Data extract:
+ + +

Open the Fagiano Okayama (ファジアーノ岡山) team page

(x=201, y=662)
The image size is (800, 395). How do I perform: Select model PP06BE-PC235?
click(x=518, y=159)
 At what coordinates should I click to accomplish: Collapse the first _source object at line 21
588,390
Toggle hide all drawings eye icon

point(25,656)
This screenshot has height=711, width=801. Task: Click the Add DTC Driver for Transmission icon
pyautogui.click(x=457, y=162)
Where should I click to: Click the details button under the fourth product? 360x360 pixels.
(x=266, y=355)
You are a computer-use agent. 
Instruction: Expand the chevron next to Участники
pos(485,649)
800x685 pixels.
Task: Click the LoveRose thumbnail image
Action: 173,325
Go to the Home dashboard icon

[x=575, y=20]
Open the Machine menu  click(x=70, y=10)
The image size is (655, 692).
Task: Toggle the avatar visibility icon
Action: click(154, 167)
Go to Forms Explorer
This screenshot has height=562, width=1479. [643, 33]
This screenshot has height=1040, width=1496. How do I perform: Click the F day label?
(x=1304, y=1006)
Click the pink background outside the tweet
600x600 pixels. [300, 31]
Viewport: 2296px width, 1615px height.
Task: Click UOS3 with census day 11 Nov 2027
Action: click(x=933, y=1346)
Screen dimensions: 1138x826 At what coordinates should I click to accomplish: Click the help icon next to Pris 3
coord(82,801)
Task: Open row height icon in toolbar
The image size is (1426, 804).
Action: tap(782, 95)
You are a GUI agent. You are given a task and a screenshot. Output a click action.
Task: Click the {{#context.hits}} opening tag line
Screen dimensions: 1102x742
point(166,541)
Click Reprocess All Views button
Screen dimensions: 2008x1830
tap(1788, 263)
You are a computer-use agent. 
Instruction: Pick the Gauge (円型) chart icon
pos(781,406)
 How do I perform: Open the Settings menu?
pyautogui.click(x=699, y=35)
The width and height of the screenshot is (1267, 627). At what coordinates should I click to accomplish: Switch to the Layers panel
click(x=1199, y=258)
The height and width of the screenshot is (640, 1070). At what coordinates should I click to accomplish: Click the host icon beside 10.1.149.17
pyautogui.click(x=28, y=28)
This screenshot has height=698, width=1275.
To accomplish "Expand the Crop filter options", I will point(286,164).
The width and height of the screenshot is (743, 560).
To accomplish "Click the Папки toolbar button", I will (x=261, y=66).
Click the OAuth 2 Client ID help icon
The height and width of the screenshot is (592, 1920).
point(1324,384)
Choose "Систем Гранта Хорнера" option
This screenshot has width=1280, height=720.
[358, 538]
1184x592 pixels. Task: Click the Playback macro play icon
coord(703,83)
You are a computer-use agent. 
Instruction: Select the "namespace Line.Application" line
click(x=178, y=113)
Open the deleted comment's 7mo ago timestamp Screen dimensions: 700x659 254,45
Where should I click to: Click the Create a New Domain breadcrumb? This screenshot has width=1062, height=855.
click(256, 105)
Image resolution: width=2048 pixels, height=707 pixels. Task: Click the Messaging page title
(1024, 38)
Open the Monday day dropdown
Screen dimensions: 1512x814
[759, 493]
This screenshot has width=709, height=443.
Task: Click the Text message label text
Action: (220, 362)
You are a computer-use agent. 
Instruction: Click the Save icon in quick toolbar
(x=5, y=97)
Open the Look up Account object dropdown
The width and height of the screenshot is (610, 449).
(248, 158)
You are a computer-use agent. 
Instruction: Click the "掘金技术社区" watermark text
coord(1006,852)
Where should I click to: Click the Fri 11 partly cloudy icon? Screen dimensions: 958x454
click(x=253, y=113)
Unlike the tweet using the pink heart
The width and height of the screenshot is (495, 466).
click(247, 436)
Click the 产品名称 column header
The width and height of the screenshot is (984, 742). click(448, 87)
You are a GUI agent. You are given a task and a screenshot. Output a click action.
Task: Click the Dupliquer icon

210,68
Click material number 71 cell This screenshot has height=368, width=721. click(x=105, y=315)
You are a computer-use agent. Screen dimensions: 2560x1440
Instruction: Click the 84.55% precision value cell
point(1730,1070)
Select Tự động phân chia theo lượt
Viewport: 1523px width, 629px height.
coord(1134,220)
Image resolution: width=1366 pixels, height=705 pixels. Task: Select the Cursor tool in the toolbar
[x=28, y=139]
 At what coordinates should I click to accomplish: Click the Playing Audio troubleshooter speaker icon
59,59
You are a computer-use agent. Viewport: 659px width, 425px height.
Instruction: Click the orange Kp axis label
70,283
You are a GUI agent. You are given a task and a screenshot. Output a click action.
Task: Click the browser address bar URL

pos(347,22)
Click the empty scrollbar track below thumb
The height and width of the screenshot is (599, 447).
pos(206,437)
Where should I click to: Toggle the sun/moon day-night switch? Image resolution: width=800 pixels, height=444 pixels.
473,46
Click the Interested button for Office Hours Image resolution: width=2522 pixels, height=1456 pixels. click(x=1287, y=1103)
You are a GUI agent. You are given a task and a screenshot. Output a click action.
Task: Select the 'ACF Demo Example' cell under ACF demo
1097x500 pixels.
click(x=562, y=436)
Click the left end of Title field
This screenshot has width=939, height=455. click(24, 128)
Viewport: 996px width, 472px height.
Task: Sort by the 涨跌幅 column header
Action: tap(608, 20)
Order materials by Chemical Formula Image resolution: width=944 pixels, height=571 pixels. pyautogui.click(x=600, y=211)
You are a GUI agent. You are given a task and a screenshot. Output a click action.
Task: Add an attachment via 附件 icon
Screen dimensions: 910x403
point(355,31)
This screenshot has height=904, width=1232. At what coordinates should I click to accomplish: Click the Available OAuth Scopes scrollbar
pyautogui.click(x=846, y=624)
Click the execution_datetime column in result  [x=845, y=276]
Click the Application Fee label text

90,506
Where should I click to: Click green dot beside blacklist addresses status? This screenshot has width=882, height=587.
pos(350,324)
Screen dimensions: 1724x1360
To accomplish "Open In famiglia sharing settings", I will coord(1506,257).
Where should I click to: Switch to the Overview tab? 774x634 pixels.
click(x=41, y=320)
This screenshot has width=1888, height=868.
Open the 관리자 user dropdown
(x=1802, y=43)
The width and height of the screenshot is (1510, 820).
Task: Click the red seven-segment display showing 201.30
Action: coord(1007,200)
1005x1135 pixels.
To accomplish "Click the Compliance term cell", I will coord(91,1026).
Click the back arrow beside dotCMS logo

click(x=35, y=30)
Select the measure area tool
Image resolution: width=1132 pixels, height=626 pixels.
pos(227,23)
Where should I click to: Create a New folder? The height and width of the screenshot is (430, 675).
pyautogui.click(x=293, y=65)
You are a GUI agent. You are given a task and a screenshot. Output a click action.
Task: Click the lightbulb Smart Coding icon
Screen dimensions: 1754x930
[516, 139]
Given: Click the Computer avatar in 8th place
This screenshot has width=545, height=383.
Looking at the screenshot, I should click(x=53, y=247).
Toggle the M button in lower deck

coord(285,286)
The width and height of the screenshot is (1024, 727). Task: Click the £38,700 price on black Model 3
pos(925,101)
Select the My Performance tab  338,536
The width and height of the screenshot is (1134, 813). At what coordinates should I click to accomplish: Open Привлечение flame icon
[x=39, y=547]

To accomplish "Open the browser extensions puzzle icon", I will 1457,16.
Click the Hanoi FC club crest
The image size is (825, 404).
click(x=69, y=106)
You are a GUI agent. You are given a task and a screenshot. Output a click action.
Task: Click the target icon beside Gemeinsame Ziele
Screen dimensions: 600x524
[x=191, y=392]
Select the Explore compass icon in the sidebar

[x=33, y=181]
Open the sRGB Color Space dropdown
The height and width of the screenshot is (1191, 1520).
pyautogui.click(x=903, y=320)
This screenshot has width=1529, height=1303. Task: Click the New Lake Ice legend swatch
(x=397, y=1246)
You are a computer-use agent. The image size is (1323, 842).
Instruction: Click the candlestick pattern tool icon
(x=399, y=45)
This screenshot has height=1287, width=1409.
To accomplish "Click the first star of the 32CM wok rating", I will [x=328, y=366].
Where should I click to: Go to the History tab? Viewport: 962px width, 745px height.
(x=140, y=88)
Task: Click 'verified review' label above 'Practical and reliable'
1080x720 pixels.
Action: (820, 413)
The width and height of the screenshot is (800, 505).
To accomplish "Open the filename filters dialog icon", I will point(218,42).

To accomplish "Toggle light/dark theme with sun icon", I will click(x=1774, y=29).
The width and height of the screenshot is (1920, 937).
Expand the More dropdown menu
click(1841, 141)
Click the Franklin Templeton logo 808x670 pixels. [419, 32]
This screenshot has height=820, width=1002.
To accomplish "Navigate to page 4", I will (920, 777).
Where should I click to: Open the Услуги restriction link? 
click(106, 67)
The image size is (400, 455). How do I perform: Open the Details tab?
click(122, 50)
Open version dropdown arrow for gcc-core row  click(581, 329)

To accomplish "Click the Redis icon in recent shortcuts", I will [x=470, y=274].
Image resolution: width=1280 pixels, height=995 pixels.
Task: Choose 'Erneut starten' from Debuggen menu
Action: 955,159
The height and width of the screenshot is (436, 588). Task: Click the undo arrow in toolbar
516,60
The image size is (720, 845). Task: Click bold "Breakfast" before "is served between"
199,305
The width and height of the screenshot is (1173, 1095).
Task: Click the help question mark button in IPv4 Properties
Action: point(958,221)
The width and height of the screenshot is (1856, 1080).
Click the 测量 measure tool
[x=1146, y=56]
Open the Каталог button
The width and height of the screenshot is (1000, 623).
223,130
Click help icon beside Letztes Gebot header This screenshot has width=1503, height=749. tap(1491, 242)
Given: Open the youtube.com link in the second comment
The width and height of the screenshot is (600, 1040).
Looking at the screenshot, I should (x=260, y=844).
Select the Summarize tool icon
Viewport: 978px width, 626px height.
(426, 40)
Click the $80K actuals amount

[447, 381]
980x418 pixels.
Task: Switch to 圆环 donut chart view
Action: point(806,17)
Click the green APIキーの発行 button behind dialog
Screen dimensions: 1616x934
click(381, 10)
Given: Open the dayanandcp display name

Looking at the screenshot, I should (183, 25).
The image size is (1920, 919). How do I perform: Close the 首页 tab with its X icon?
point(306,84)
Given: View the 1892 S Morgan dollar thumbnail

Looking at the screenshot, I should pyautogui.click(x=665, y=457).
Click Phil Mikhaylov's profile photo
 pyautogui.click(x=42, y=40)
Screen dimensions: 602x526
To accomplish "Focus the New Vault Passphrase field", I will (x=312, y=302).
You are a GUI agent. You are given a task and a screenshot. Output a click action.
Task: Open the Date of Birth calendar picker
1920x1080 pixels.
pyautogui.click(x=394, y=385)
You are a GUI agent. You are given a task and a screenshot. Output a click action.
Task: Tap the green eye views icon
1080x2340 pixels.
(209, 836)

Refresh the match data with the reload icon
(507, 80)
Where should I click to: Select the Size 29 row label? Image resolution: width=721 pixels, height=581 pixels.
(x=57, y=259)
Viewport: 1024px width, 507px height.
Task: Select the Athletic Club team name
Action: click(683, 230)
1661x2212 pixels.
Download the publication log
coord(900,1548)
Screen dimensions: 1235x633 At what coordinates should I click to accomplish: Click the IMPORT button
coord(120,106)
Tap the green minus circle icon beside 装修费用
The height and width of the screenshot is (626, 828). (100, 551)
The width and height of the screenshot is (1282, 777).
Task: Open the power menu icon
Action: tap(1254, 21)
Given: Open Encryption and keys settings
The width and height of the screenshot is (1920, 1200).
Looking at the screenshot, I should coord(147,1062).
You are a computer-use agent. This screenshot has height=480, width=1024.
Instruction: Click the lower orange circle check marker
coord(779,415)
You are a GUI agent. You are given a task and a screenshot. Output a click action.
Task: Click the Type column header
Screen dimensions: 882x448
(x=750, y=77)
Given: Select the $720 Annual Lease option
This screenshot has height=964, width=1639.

+ + +

Work to complete: Check the lines above and copy each one that includes "dialog".

Expected answer:
To accomplish "Open the filename filters dialog icon", I will point(218,42).
Click the green APIキーの発行 button behind dialog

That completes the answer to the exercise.